▶ _Work task_
The answer must be every line of the records below that contains the word "computer".
[[ Extracted records open ]]
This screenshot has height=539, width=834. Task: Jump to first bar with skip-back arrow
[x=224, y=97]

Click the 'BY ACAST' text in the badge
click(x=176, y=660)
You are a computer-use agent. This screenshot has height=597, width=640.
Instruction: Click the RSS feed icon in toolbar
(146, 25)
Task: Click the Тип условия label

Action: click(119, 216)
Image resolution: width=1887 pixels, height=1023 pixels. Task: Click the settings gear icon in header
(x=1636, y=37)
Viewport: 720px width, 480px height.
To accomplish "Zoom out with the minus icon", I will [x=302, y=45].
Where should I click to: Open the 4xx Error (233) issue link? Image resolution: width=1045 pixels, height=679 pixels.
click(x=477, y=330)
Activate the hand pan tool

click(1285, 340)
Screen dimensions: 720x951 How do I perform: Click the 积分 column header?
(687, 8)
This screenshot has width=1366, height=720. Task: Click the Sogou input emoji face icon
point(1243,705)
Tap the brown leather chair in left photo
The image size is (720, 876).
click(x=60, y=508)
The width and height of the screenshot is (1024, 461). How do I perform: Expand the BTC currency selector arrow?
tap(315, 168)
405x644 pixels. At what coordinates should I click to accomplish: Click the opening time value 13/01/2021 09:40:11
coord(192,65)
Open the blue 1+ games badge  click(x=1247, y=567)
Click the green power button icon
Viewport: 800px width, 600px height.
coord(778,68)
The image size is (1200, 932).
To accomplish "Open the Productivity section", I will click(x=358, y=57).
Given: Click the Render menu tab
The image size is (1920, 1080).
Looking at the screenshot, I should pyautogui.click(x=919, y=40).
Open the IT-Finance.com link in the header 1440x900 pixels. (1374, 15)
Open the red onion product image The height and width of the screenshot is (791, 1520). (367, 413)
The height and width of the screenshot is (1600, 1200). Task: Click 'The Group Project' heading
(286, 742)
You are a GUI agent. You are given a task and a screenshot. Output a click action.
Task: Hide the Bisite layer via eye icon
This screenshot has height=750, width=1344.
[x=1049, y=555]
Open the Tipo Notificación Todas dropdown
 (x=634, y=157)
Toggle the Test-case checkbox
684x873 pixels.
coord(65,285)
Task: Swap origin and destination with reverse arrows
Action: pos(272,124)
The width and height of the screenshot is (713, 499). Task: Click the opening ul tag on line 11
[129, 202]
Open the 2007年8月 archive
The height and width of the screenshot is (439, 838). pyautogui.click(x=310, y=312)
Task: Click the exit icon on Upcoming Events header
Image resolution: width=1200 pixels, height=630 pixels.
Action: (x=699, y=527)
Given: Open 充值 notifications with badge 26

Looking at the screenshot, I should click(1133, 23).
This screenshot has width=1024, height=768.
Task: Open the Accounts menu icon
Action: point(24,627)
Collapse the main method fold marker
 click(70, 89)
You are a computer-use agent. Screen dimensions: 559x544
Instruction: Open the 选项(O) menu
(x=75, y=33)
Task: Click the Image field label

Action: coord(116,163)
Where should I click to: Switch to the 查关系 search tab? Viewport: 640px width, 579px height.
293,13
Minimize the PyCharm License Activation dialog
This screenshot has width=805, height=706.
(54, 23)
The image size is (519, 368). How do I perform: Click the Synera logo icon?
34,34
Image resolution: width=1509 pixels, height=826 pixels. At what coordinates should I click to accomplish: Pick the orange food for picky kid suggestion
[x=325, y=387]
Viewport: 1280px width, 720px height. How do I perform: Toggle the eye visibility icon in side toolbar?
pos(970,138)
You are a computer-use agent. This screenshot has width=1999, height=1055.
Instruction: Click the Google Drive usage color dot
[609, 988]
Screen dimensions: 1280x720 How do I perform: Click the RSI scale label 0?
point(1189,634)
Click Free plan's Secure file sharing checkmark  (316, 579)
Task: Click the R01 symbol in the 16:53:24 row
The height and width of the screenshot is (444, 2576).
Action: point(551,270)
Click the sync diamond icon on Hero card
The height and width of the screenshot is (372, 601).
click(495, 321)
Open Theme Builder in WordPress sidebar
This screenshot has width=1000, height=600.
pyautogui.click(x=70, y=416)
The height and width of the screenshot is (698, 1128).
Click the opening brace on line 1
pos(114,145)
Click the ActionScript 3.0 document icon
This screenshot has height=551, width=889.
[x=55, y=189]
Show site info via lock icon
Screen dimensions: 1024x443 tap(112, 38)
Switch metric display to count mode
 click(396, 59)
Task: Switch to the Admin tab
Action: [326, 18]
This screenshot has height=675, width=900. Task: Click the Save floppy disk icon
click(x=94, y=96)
[[ Extracted records closed ]]
▶ _Reply to the exercise_
You are a computer-use agent. This screenshot has height=597, width=640.
You are a computer-use agent. Screen dimensions: 559x544
You are a computer-use agent. This screenshot has width=1999, height=1055.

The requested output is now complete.